§ Directions for this task: Transcribe every entry word for word, leaving out all images.

(Pixel coordinate grounding data)
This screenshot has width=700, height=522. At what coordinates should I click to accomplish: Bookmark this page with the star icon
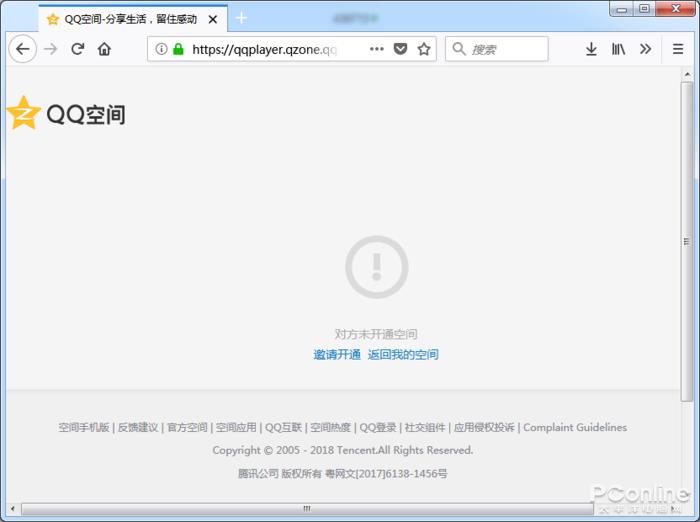click(424, 49)
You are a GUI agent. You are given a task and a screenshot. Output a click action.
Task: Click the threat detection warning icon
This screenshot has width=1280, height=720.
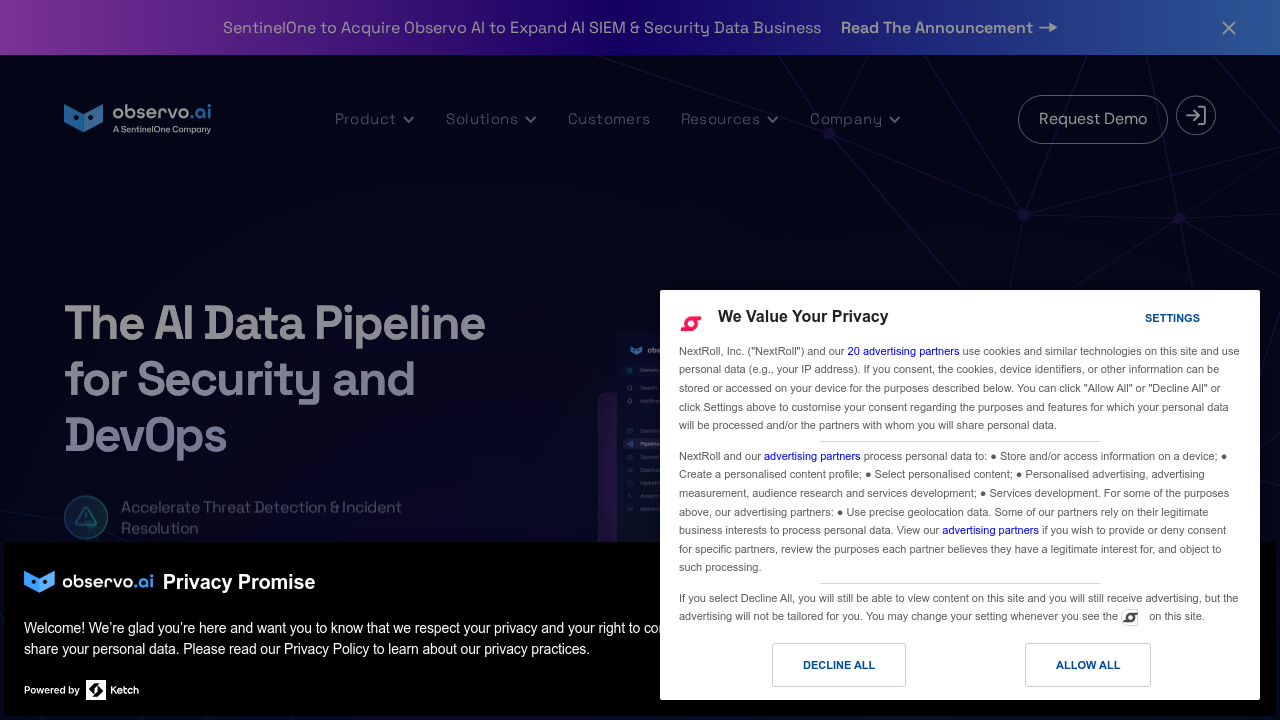86,517
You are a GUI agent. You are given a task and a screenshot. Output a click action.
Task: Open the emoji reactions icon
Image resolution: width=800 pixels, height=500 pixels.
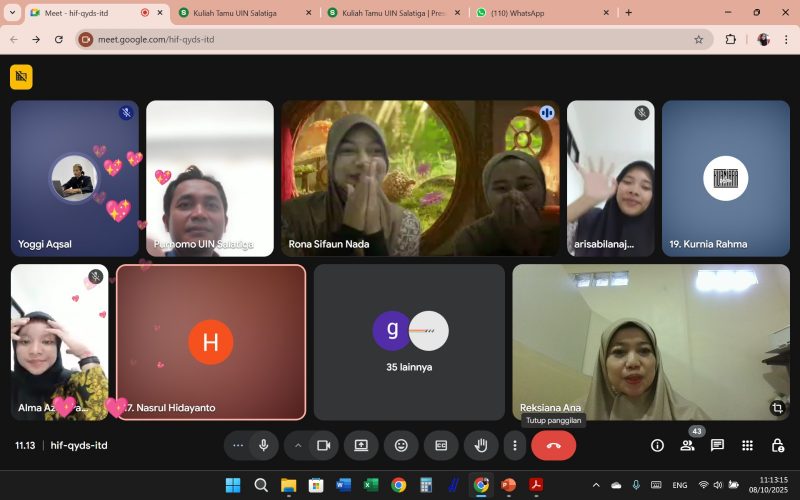point(401,445)

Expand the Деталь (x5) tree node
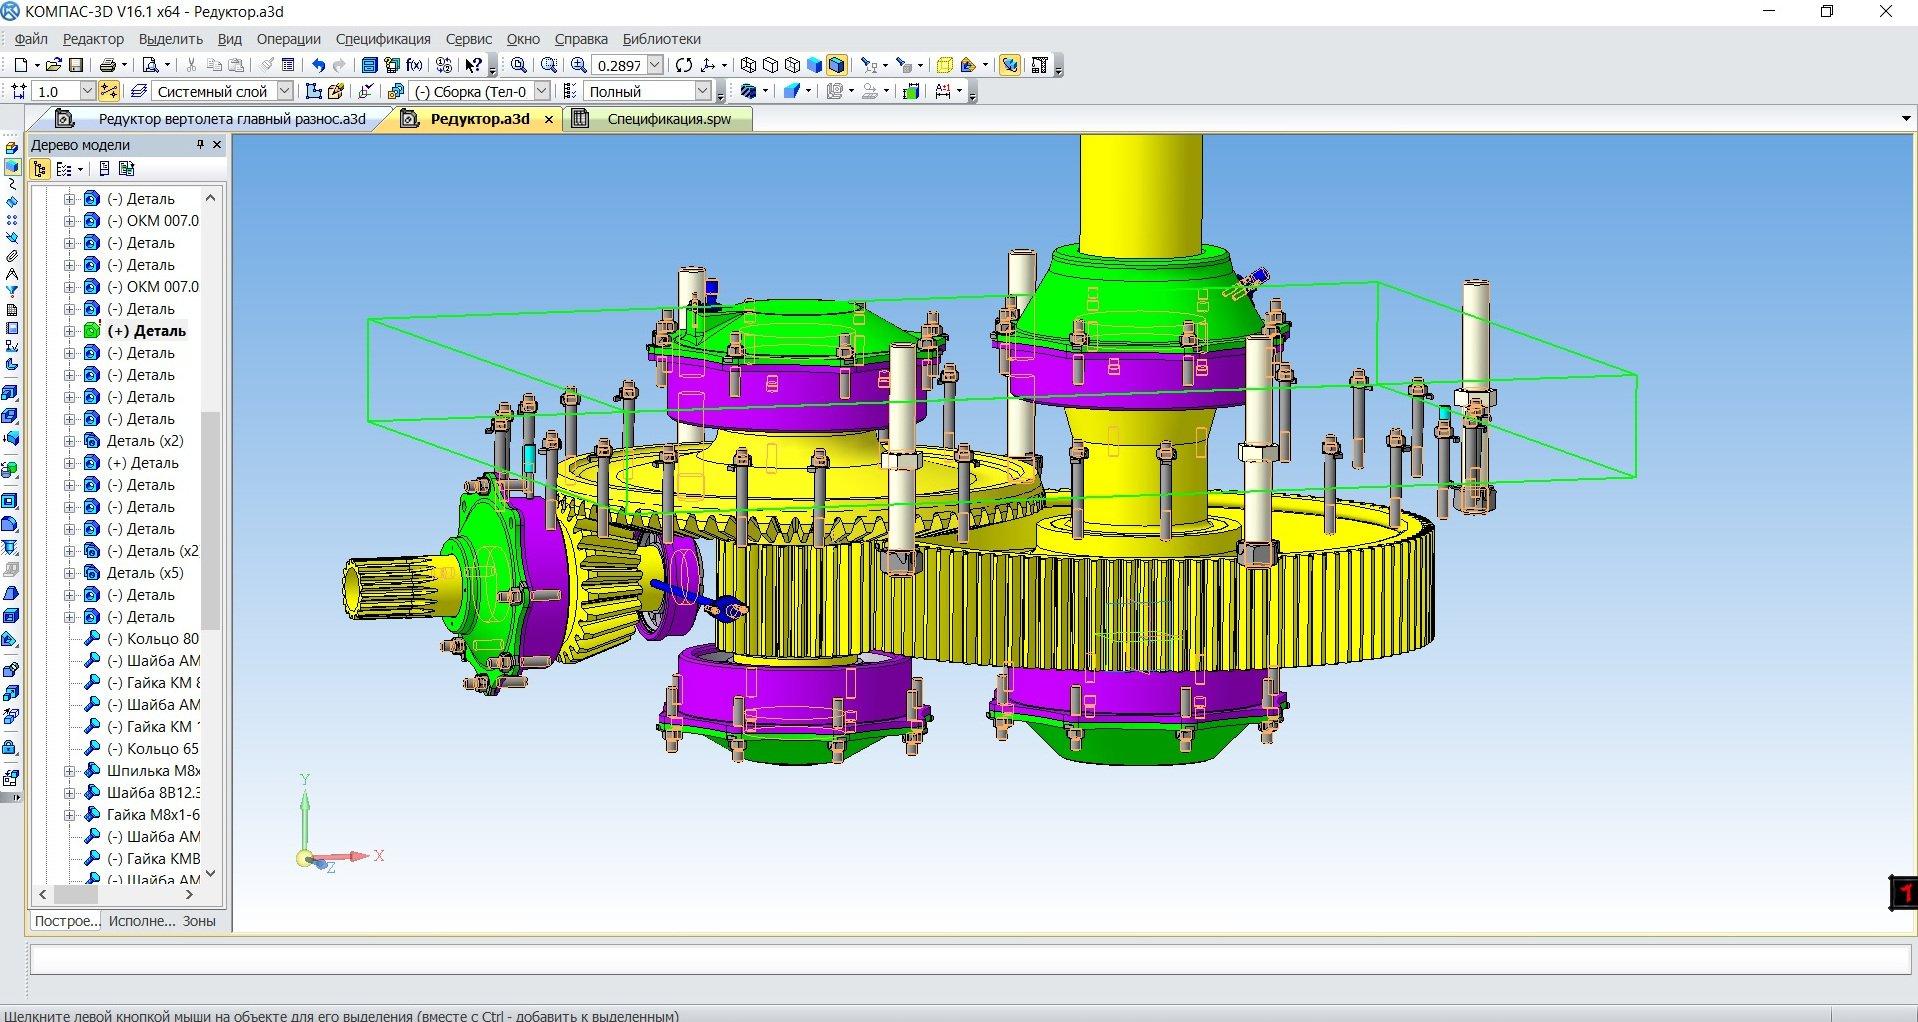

§ Response to the task:
This screenshot has width=700, height=522. At what coordinates should I click to accomplish: Bookmark this page with the star icon
click(424, 49)
You are a GUI agent. You are given a task and a screenshot. Output a click action.
Task: Click the threat detection warning icon
This screenshot has width=1280, height=720.
86,517
You are a GUI agent. You are given a task and a screenshot. Output a click action.
Task: Open the emoji reactions icon
Image resolution: width=800 pixels, height=500 pixels.
point(401,445)

Expand the Деталь (x5) tree node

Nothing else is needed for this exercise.